Materials and methods: Nine septic patients and six critically ill patients with renal dysfunction in a surgical intensive care unit were observed. Two immune functions were chosen for detailed investigation over a time period of 72 h. The ability of patients' plasma to induce or suppress beta(2)-integrin expression on neutrophils of healthy controls served as marker for leukocyte activation. Interleukin (IL)-6 production or inhibition in washed whole blood cells induced through patients' plasma was used as a marker of cytokine secretion.
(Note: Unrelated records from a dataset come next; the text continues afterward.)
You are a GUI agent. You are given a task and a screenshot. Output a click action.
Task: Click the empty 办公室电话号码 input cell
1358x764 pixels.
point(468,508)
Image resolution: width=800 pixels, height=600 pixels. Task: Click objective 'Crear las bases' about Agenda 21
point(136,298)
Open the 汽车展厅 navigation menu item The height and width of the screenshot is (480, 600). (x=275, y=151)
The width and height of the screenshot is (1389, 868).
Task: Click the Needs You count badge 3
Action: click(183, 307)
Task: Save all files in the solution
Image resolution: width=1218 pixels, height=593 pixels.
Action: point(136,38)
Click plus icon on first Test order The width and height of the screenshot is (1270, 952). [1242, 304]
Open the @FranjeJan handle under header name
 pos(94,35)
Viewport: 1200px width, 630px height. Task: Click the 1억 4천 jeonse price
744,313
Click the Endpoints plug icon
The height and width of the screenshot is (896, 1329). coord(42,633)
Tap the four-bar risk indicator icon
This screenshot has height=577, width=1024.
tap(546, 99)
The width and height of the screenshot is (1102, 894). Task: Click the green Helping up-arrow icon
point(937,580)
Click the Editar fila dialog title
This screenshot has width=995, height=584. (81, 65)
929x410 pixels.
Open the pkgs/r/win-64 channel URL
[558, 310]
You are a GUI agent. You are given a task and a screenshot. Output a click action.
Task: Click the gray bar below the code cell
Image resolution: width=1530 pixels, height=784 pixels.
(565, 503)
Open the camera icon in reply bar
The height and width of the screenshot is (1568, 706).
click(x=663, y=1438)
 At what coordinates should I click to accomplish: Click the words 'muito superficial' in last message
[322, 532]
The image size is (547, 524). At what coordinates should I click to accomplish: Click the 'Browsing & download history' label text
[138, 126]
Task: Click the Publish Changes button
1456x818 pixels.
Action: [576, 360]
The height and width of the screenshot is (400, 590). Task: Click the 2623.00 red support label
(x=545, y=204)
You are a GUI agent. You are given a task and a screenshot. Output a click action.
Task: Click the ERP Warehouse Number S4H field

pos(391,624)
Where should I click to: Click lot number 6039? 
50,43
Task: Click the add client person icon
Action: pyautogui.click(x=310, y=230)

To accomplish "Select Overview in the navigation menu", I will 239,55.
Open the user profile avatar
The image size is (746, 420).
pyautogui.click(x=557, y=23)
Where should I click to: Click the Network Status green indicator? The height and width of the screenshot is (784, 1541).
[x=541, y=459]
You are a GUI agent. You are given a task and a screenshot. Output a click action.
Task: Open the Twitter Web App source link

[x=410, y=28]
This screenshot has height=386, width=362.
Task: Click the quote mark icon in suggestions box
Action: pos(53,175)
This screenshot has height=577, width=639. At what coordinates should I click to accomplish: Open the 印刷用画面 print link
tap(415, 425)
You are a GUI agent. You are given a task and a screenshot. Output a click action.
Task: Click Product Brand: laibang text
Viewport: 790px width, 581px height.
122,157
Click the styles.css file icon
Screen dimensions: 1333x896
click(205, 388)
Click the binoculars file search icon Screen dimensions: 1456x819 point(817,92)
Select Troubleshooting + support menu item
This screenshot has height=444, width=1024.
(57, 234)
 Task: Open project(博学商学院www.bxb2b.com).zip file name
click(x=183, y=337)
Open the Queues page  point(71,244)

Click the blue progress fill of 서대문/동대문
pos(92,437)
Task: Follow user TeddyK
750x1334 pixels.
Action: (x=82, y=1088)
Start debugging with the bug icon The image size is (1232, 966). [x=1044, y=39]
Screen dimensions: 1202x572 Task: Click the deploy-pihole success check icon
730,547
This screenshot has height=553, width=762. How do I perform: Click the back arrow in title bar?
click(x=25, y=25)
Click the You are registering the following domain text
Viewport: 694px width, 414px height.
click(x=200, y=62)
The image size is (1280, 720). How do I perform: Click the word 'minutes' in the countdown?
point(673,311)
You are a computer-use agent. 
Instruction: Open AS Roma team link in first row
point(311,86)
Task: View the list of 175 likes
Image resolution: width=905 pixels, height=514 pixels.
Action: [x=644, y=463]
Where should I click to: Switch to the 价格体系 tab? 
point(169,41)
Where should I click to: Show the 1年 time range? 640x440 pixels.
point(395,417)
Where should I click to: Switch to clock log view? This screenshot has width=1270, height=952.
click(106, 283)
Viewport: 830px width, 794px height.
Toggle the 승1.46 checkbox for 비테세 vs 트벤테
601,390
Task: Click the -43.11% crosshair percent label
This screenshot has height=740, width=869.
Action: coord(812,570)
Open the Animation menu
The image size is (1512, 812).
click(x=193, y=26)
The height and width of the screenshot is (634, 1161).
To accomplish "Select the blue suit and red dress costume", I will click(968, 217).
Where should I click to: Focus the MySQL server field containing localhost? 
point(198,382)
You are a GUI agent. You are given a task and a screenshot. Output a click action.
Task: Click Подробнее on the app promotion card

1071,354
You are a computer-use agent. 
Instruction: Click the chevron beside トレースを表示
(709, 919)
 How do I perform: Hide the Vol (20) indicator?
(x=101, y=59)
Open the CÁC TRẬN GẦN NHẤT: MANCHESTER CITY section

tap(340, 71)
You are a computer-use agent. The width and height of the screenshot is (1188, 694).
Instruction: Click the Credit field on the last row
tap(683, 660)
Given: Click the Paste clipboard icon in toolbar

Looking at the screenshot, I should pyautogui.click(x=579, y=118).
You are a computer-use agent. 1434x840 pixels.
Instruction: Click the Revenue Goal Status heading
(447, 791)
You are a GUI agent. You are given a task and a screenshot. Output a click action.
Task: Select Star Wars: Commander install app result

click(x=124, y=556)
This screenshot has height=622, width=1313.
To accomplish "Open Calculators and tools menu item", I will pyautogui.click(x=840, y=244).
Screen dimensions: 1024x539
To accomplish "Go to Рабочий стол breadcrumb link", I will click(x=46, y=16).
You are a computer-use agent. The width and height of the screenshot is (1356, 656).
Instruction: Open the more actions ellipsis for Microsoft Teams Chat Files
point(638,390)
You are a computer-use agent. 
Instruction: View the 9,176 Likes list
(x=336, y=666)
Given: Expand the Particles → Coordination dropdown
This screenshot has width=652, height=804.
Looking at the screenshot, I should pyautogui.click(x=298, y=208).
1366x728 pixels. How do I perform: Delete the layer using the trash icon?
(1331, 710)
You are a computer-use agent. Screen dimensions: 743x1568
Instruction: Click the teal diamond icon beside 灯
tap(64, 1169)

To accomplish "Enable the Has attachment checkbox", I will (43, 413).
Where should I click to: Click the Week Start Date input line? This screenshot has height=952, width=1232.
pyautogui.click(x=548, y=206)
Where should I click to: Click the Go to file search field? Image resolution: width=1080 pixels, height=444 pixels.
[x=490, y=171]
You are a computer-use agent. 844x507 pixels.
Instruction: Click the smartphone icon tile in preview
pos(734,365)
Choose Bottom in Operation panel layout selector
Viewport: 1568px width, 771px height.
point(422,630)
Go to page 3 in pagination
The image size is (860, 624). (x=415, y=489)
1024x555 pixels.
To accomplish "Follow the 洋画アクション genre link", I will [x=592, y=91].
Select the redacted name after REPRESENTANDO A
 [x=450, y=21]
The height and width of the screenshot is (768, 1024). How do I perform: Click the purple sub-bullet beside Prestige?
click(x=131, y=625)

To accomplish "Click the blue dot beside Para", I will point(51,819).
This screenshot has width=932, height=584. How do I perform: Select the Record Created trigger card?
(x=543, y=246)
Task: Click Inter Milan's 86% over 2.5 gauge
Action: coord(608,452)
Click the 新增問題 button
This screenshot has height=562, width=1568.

Results: Plasma from septic patients led to a constantly increased expression of beta(2)-integrins on isolated, unstimulated neutrophils. At the same time, septic plasma permanently suppressed the production of IL-6 and IL-10 in stimulated whole blood. Ultrafiltrate from CVVH mirrors the equivalent immune response patterns found for plasma. We did not find significant differences pre- and postfilter or over the next 72 h in the potential to cause IL-6 and IL-10 production or beta(2)-integrin expression.
Conclusions: Plasma from septic patients triggers an increased expression of adhesion molecules and inhibited secretion of IL-6 and IL-10 in stimulated whole blood cells compared with nonseptic critically ill patients. Moreover, CVVH withdraws triggering mediators from plasma in equally bioactive proportions.